Born on Christmas Eve 1906, Franz Waxman [born Wachsmann], was the only child in the family to show an interest in music. Though obviously gifted, his father insisted that he obtain a stable occupation, music not considered as such. He took a banking job, and saved all he could so that he could pay for a musical education. He succeeded in this objective, studying in Dresden and Berlin, while supporting himself as a jazz and nightclub pianist. It was in the latter world that he came into contact with people working in the film industry, and he later found employment as both orchestrator and conductor.
The young composer settled in Los Angeles, USA, changed his name to Waxman, and soon made his career in Hollywood with a series of film scores. His scores were an instant success, and he was soon high in demand as a composer of film music. Much of his output was linked with horror movies, ranging from The Bride of Frankenstein, Captain Courageous to music for Daphne du Maurier's romantic novel Rebecca. Nominations for Oscars, and countless highly acclaimed scores in the 1940’s made him one of the most famous film composers of all time.
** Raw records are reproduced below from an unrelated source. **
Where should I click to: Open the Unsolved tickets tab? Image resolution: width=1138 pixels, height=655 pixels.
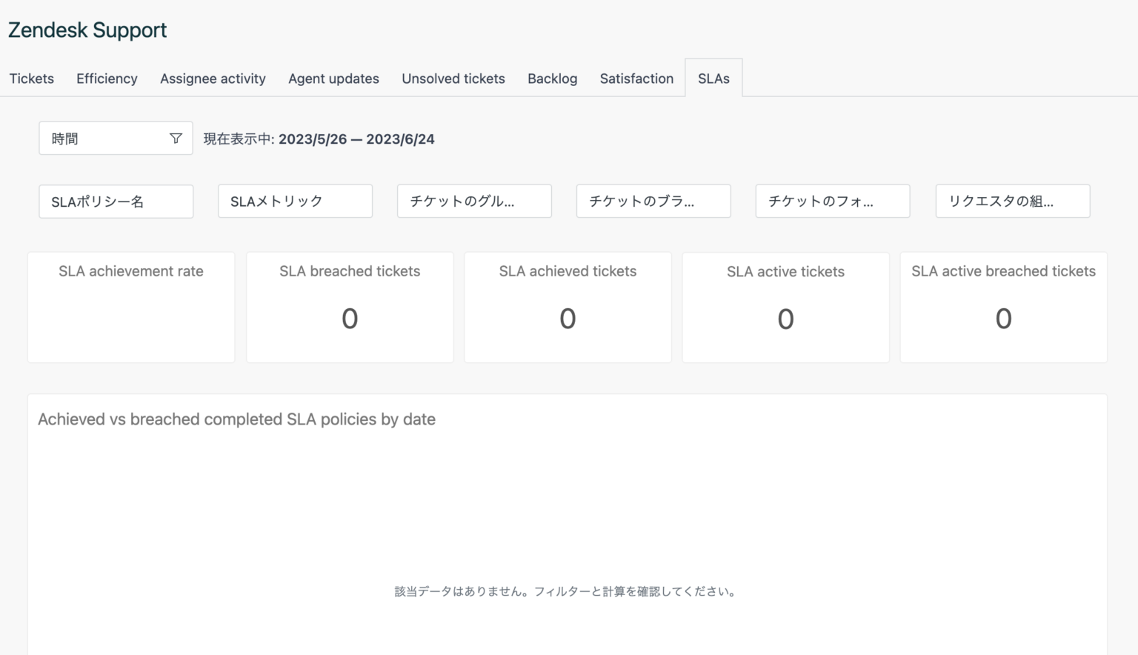click(x=453, y=79)
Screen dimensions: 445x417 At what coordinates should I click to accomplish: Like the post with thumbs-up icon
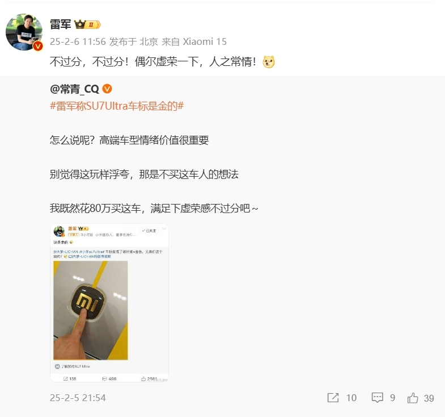click(x=413, y=398)
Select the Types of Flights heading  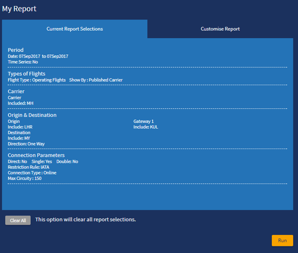27,73
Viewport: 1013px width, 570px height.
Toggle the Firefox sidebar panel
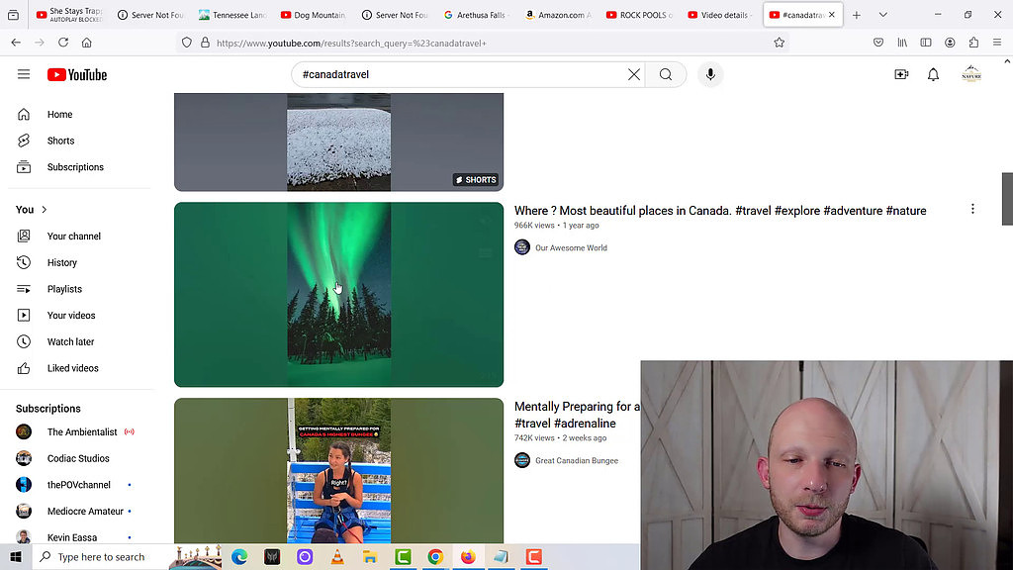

Although he composed a number of concert works both before and after his emigration to the United States, Franz Waxman remains best known (as does his older Austrian contemporary ) for the numerous scores that made him a mainstay of the Hollywood film scene over three decades. Of several works written for violin and orchestra, the most virtuosic is his Carmen Fantasia, but the one that most reveals his understanding of and affection for Austro-German Romanticism is the Tristan and Isolde Fantasia.